Input material:
^^^^^^^^^^^^^^^^

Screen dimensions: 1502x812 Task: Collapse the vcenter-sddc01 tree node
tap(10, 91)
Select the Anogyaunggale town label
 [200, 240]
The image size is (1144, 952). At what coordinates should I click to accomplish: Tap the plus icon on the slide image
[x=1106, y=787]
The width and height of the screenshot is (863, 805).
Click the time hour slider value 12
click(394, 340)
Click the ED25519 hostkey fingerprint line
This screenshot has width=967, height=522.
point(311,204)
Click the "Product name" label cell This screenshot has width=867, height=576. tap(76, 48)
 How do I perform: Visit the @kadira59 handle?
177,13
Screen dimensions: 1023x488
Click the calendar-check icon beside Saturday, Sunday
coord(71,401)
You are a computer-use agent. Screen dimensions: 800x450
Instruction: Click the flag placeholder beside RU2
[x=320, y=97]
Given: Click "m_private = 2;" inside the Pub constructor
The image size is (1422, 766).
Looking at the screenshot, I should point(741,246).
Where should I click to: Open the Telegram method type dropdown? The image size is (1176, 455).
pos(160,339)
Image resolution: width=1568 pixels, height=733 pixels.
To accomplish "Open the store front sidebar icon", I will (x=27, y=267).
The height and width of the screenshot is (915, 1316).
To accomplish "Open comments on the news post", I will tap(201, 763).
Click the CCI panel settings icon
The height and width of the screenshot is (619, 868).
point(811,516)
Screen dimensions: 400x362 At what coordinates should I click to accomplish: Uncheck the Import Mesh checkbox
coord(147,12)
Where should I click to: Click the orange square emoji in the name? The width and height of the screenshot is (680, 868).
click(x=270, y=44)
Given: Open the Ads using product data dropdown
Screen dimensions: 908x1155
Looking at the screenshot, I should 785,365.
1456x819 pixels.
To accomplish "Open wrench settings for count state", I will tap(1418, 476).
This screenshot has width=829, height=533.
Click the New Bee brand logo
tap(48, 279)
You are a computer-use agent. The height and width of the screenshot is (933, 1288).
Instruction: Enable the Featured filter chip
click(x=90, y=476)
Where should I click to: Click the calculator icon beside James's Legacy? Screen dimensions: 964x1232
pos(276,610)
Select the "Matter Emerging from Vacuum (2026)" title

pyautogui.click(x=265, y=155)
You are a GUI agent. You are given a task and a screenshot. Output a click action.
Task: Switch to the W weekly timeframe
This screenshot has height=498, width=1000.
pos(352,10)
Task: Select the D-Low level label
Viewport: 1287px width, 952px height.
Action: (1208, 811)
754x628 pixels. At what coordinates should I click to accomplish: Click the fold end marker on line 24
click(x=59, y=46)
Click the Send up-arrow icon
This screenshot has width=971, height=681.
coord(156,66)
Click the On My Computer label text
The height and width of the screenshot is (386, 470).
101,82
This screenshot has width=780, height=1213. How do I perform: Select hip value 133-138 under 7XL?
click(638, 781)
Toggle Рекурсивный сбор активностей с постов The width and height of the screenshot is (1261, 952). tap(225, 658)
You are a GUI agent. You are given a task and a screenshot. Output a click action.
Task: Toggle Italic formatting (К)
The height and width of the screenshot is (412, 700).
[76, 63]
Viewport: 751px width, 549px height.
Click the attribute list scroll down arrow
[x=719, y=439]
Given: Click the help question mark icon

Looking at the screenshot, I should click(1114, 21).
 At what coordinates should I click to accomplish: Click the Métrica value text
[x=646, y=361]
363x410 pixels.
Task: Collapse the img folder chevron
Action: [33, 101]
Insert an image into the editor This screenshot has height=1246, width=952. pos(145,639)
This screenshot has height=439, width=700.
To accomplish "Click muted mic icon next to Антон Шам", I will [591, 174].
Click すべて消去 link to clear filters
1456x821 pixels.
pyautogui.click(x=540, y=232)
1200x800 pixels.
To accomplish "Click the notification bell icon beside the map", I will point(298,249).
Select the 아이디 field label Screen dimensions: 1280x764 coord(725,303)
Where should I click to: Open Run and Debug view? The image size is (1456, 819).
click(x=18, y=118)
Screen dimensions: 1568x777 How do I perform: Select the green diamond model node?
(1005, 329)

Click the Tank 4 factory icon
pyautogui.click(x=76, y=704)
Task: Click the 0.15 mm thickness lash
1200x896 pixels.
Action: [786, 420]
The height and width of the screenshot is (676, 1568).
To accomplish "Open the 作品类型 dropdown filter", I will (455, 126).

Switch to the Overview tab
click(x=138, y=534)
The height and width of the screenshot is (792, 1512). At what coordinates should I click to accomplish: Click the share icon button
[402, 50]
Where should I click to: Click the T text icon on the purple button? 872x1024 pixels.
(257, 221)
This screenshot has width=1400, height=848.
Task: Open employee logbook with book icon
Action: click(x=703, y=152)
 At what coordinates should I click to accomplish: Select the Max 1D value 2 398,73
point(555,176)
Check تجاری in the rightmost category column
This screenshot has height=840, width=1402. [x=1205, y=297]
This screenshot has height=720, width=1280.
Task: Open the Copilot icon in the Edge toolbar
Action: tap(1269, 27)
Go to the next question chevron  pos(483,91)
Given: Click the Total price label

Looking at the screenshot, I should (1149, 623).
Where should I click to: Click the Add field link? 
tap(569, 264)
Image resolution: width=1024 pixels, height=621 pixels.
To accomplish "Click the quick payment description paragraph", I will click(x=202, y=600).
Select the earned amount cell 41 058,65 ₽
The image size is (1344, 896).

^^^^^^^^^^^^^^^^

Instruction:
Quote the lines above word for word.

Solution for this exercise:
Screen dimensions: 1502x812 Task: Collapse the vcenter-sddc01 tree node
tap(10, 91)
Select the Anogyaunggale town label
 [200, 240]
The image size is (1144, 952). At what coordinates should I click to accomplish: Tap the plus icon on the slide image
[x=1106, y=787]
The width and height of the screenshot is (863, 805).
Click the time hour slider value 12
click(394, 340)
Click the ED25519 hostkey fingerprint line
This screenshot has width=967, height=522.
point(311,204)
Click the "Product name" label cell This screenshot has width=867, height=576. tap(76, 48)
 How do I perform: Visit the @kadira59 handle?
177,13
Screen dimensions: 1023x488
Click the calendar-check icon beside Saturday, Sunday
coord(71,401)
You are a computer-use agent. Screen dimensions: 800x450
Instruction: Click the flag placeholder beside RU2
[x=320, y=97]
Given: Click "m_private = 2;" inside the Pub constructor
The image size is (1422, 766).
Looking at the screenshot, I should point(741,246).
Where should I click to: Open the Telegram method type dropdown? The image size is (1176, 455).
pos(160,339)
Image resolution: width=1568 pixels, height=733 pixels.
To accomplish "Open the store front sidebar icon", I will (x=27, y=267).
The height and width of the screenshot is (915, 1316).
To accomplish "Open comments on the news post", I will tap(201, 763).
Click the CCI panel settings icon
The height and width of the screenshot is (619, 868).
point(811,516)
Screen dimensions: 400x362 At what coordinates should I click to accomplish: Uncheck the Import Mesh checkbox
coord(147,12)
Where should I click to: Click the orange square emoji in the name? The width and height of the screenshot is (680, 868).
click(x=270, y=44)
Given: Open the Ads using product data dropdown
Screen dimensions: 908x1155
Looking at the screenshot, I should 785,365.
1456x819 pixels.
To accomplish "Open wrench settings for count state", I will tap(1418, 476).
This screenshot has width=829, height=533.
Click the New Bee brand logo
tap(48, 279)
You are a computer-use agent. The height and width of the screenshot is (933, 1288).
Instruction: Enable the Featured filter chip
click(x=90, y=476)
Where should I click to: Click the calculator icon beside James's Legacy? Screen dimensions: 964x1232
pos(276,610)
Select the "Matter Emerging from Vacuum (2026)" title

pyautogui.click(x=265, y=155)
You are a GUI agent. You are given a task and a screenshot. Output a click action.
Task: Switch to the W weekly timeframe
This screenshot has height=498, width=1000.
pos(352,10)
Task: Select the D-Low level label
Viewport: 1287px width, 952px height.
Action: (1208, 811)
754x628 pixels. At what coordinates should I click to accomplish: Click the fold end marker on line 24
click(x=59, y=46)
Click the Send up-arrow icon
This screenshot has width=971, height=681.
coord(156,66)
Click the On My Computer label text
The height and width of the screenshot is (386, 470).
101,82
This screenshot has width=780, height=1213. How do I perform: Select hip value 133-138 under 7XL?
click(638, 781)
Toggle Рекурсивный сбор активностей с постов The width and height of the screenshot is (1261, 952). tap(225, 658)
You are a GUI agent. You are given a task and a screenshot. Output a click action.
Task: Toggle Italic formatting (К)
The height and width of the screenshot is (412, 700).
[76, 63]
Viewport: 751px width, 549px height.
Click the attribute list scroll down arrow
[x=719, y=439]
Given: Click the help question mark icon

Looking at the screenshot, I should click(1114, 21).
 At what coordinates should I click to accomplish: Click the Métrica value text
[x=646, y=361]
363x410 pixels.
Task: Collapse the img folder chevron
Action: [33, 101]
Insert an image into the editor This screenshot has height=1246, width=952. pos(145,639)
This screenshot has height=439, width=700.
To accomplish "Click muted mic icon next to Антон Шам", I will [591, 174].
Click すべて消去 link to clear filters
1456x821 pixels.
pyautogui.click(x=540, y=232)
1200x800 pixels.
To accomplish "Click the notification bell icon beside the map", I will point(298,249).
Select the 아이디 field label Screen dimensions: 1280x764 coord(725,303)
Where should I click to: Open Run and Debug view? The image size is (1456, 819).
click(x=18, y=118)
Screen dimensions: 1568x777 How do I perform: Select the green diamond model node?
(1005, 329)

Click the Tank 4 factory icon
pyautogui.click(x=76, y=704)
Task: Click the 0.15 mm thickness lash
1200x896 pixels.
Action: [786, 420]
The height and width of the screenshot is (676, 1568).
To accomplish "Open the 作品类型 dropdown filter", I will (455, 126).

Switch to the Overview tab
click(x=138, y=534)
The height and width of the screenshot is (792, 1512). At what coordinates should I click to accomplish: Click the share icon button
[402, 50]
Where should I click to: Click the T text icon on the purple button? 872x1024 pixels.
(257, 221)
This screenshot has width=1400, height=848.
Task: Open employee logbook with book icon
Action: click(x=703, y=152)
 At what coordinates should I click to accomplish: Select the Max 1D value 2 398,73
point(555,176)
Check تجاری in the rightmost category column
This screenshot has height=840, width=1402. [x=1205, y=297]
This screenshot has height=720, width=1280.
Task: Open the Copilot icon in the Edge toolbar
Action: tap(1269, 27)
Go to the next question chevron  pos(483,91)
Given: Click the Total price label

Looking at the screenshot, I should (1149, 623).
Where should I click to: Click the Add field link? 
tap(569, 264)
Image resolution: width=1024 pixels, height=621 pixels.
To accomplish "Click the quick payment description paragraph", I will click(x=202, y=600).
Select the earned amount cell 41 058,65 ₽
The image size is (1344, 896).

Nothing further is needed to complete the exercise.